How To Grow - Onions

Onions are a cool season vegetable which can be grown from seed or from small bulbs called sets. Growing from sets is a more reliable way of ensuring a good crop, particularly under cool or damp conditions which are not absolutely ideal for onion growing.

When and where

Onion sets should be planted either in the spring or in late summer for an autumn variety. Seeds should be sown in January or February. Good drainage for the planting location is essential, a raised bed of at least 12 to 15 cm in height being ideal.

How to plant

Onion sets are small, immature onions which will grow to full-size by the time of harvest. Dig over the soil and turn in manure two or three months before planting. Do this in advance as the high nitrogen of fresh manure is not required by these plants. Improve drainage in heavier soils by adding grit and organic matter, and build up your raised beds. The soil pH should be neutral to mildly alkaline, so use lime if it is acid. Plant out the sets in shallow drills, covering each bulb so that the neck is just protruding from the soil surface. Leave a spacing of around 15 cm between plants. If you have a raised bed, plant out two rows on each bed, 20 cm in from the side of the bed. Weed diligently and be sparing in your water regime.

Element lookup entries
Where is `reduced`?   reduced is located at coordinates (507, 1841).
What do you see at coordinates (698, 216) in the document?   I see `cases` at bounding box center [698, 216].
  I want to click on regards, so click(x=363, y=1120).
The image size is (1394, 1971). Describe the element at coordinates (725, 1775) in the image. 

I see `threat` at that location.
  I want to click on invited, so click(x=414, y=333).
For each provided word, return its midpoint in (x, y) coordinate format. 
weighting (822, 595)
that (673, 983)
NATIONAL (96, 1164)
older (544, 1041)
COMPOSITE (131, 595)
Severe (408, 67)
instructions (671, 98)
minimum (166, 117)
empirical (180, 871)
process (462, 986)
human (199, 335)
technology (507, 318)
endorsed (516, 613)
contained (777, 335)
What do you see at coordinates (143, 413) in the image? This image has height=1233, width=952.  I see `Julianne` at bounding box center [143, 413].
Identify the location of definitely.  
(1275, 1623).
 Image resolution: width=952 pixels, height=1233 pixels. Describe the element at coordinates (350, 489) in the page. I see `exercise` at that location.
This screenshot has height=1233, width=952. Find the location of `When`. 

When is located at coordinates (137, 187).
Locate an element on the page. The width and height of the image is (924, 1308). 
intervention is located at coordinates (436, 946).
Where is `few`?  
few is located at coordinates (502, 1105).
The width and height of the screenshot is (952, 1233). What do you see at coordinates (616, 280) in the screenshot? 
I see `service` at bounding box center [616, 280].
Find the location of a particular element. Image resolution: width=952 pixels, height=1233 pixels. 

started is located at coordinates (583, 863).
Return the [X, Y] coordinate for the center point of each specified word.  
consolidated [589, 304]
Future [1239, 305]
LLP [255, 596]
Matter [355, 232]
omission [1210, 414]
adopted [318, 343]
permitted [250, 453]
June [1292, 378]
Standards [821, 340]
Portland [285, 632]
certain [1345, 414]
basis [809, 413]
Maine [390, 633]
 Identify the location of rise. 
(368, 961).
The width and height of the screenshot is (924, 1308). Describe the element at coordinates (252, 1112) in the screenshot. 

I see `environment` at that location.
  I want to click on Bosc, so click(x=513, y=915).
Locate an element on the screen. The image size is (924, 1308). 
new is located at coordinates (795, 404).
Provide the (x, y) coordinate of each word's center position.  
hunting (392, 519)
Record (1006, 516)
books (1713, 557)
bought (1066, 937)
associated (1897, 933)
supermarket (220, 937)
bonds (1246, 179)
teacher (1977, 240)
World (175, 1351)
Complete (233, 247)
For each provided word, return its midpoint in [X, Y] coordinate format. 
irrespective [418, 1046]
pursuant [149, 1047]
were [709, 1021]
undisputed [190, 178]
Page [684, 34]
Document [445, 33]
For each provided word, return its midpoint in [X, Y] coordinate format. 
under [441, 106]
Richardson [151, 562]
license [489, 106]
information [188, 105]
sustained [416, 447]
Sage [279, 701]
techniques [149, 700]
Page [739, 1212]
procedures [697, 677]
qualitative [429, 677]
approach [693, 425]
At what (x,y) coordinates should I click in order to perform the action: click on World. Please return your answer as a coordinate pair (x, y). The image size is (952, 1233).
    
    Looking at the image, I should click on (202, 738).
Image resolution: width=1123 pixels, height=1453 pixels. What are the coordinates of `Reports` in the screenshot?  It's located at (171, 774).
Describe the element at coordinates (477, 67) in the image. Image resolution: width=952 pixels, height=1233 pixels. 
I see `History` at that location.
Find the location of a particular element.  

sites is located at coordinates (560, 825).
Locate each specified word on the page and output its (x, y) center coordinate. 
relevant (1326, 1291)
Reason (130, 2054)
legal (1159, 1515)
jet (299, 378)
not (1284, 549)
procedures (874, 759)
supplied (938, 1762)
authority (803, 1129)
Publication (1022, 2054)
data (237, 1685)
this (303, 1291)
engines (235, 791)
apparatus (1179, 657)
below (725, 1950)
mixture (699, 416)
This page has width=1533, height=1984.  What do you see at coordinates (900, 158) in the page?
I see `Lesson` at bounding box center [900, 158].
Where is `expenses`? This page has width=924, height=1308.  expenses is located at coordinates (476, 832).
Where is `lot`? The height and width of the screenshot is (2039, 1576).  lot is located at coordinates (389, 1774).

● SHORT PROBLEM:
Reproduce the passage of the onion-growing guide that opens with "How To Grow" and closes with "for onion growing.", swapping "small bulbs" for "little bulbs".

● RESPONSE:
How To Grow - Onions

Onions are a cool season vegetable which can be grown from seed or from little bulbs called sets. Growing from sets is a more reliable way of ensuring a good crop, particularly under cool or damp conditions which are not absolutely ideal for onion growing.